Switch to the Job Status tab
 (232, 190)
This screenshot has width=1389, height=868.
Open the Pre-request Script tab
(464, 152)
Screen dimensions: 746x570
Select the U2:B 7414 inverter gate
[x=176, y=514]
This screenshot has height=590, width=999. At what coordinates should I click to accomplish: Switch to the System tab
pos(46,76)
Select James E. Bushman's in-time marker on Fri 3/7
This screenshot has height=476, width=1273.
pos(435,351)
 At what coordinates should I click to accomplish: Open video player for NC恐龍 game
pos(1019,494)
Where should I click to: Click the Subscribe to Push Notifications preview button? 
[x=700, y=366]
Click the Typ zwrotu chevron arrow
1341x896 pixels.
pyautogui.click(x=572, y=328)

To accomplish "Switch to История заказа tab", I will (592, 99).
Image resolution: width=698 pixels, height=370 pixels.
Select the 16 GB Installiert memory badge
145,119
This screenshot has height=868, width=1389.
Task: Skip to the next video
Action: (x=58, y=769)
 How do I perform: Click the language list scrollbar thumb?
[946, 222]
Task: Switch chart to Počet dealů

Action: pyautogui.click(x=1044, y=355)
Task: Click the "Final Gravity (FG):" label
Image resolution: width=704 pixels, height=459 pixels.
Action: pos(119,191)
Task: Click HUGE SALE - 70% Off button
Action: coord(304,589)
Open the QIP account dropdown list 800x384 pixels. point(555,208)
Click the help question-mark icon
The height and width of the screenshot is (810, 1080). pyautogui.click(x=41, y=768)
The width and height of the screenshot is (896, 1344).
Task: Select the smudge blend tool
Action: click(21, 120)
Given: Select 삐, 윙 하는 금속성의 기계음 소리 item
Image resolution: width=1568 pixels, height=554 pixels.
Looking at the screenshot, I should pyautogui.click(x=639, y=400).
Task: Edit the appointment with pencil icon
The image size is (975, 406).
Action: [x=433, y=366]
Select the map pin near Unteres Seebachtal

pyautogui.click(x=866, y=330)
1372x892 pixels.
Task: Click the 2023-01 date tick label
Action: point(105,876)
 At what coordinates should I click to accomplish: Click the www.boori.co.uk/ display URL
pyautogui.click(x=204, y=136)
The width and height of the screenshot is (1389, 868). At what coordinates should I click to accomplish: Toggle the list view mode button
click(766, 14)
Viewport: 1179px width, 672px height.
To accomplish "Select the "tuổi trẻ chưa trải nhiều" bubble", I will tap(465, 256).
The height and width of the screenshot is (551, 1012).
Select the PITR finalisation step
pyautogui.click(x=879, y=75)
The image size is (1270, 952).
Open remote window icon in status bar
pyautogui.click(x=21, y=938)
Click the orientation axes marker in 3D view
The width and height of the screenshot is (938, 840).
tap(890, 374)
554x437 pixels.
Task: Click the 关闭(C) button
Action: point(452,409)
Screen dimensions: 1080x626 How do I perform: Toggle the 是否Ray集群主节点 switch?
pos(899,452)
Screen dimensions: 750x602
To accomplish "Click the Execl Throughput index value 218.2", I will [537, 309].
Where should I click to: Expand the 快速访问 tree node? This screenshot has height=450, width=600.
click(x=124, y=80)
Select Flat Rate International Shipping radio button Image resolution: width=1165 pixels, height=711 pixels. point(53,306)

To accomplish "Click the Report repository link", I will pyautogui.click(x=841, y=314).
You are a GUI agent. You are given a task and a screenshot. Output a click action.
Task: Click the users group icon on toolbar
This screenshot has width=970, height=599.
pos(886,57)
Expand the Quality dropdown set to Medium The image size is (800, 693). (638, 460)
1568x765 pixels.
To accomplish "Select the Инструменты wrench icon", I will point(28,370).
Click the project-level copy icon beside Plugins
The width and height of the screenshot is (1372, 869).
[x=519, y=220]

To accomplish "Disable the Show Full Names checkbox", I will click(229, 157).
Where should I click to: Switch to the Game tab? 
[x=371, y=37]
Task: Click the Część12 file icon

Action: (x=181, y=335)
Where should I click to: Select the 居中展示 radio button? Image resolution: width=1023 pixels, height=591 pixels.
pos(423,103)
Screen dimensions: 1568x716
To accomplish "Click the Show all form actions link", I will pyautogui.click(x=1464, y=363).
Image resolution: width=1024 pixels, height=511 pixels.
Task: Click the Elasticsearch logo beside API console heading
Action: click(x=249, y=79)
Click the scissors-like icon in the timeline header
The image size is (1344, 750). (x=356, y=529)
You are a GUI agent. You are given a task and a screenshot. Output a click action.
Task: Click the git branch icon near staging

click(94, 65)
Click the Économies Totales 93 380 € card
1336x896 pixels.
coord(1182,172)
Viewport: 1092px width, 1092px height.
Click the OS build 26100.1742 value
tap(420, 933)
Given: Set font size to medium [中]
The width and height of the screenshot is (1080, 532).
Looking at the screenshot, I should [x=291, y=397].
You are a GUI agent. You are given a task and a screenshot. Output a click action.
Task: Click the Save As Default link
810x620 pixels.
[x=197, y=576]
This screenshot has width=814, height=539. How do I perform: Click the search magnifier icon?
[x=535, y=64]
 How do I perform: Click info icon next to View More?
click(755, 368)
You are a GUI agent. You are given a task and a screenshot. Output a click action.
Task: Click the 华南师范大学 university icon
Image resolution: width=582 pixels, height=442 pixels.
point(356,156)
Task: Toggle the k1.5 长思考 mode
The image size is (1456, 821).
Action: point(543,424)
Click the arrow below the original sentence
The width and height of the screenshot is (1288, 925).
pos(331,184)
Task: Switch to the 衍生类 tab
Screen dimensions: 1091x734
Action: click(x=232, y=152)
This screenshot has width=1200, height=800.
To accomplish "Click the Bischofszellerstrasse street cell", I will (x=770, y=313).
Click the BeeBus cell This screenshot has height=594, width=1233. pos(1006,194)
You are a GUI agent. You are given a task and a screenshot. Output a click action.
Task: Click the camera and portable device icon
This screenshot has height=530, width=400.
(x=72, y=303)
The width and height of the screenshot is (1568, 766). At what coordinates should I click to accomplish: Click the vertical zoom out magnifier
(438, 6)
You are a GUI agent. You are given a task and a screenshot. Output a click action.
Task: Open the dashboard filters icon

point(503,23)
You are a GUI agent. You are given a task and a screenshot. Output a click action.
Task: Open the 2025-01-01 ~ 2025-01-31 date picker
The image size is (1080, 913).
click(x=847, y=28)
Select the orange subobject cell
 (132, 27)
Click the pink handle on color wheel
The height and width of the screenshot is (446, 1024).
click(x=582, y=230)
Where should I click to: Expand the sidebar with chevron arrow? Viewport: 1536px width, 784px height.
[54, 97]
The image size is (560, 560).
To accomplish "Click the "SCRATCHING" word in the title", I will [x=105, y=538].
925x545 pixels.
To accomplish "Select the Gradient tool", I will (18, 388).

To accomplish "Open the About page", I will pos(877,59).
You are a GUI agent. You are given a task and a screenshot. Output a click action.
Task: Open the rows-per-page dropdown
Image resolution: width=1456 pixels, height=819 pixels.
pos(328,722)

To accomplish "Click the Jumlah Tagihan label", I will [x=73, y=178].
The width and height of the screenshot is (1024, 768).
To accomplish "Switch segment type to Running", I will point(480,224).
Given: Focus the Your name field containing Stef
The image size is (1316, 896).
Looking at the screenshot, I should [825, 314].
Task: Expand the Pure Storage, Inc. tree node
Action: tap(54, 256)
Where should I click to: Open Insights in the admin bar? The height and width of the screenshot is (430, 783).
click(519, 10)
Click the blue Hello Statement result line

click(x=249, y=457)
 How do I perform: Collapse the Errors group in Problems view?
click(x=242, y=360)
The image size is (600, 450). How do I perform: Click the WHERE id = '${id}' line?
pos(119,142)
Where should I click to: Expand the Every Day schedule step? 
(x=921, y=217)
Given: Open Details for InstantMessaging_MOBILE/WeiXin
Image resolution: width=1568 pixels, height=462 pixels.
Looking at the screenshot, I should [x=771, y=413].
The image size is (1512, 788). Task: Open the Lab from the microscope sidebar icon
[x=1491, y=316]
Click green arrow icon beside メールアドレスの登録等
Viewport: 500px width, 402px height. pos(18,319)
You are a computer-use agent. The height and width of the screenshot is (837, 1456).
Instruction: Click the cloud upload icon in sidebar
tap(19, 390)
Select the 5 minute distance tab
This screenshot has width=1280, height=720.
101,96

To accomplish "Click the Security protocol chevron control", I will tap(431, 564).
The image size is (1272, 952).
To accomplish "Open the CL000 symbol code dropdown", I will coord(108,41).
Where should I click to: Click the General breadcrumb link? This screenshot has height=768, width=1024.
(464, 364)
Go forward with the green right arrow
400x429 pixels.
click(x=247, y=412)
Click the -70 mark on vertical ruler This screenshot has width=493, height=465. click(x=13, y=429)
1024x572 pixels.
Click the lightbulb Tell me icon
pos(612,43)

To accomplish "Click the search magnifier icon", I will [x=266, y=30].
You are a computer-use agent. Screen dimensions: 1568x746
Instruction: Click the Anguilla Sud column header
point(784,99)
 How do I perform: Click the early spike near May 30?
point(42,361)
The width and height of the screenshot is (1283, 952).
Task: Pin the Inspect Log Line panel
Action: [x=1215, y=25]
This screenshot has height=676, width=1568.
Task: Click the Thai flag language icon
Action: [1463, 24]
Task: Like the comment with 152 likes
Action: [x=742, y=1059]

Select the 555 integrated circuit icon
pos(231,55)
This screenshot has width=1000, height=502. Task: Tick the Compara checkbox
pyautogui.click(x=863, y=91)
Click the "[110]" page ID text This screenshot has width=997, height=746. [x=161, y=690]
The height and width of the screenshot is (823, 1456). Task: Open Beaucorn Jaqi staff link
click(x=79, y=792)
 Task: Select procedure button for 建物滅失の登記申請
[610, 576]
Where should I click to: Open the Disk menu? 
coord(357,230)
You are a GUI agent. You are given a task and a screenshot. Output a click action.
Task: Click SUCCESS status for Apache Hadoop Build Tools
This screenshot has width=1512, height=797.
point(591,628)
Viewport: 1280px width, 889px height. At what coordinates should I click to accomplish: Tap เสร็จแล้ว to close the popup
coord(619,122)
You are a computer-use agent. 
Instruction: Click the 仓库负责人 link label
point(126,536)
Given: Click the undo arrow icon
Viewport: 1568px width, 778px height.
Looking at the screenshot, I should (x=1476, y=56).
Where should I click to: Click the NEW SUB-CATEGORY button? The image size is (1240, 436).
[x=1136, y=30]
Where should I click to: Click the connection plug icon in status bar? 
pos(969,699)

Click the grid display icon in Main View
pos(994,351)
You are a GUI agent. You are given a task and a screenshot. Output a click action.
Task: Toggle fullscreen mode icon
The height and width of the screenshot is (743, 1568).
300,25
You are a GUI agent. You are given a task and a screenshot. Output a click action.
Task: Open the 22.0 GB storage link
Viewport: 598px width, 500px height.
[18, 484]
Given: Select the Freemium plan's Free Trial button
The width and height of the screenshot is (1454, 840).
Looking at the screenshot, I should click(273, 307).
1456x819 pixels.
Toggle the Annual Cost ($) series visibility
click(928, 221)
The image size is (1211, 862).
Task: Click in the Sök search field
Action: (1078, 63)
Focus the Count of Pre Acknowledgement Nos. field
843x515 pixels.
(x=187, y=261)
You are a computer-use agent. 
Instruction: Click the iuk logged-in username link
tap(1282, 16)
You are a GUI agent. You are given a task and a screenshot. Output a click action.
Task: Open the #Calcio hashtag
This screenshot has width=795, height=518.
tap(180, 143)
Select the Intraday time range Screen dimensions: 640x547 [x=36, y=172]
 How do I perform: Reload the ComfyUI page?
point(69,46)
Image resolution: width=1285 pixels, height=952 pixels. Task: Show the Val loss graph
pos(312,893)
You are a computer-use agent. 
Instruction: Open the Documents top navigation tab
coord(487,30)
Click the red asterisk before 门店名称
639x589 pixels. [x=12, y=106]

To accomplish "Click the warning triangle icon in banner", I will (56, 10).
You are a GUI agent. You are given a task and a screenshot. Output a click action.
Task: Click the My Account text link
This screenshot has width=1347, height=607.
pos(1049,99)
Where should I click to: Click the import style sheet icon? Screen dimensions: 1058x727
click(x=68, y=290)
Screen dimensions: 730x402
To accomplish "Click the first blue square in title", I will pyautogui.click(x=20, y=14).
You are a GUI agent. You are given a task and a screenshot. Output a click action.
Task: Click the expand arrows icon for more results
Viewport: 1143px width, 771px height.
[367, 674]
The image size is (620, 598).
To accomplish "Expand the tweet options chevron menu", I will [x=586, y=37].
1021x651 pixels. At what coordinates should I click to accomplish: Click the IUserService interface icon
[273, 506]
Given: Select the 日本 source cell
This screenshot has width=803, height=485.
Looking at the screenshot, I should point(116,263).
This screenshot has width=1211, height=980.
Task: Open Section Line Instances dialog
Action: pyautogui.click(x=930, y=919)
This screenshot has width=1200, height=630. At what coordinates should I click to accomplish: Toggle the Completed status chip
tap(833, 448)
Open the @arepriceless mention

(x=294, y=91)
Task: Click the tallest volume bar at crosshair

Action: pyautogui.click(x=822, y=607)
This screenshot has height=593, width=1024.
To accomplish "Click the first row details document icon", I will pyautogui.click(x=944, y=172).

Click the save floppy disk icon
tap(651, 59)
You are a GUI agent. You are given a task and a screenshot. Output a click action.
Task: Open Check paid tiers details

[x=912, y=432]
=-=-=
> **The request**:
Rewrite everything from the line containing "Image resolution: width=698" down to the line containing "Action: pyautogui.click(x=1044, y=355)" as a JSON list of strings, one string per line, omitting blank lines.

> **Output of the exercise**:
[
  "Image resolution: width=698 pixels, height=370 pixels.",
  "Select the 16 GB Installiert memory badge",
  "145,119",
  "This screenshot has height=868, width=1389.",
  "Task: Skip to the next video",
  "Action: (x=58, y=769)",
  " How do I perform: Click the language list scrollbar thumb?",
  "[946, 222]",
  "Task: Switch chart to Počet dealů",
  "Action: pyautogui.click(x=1044, y=355)"
]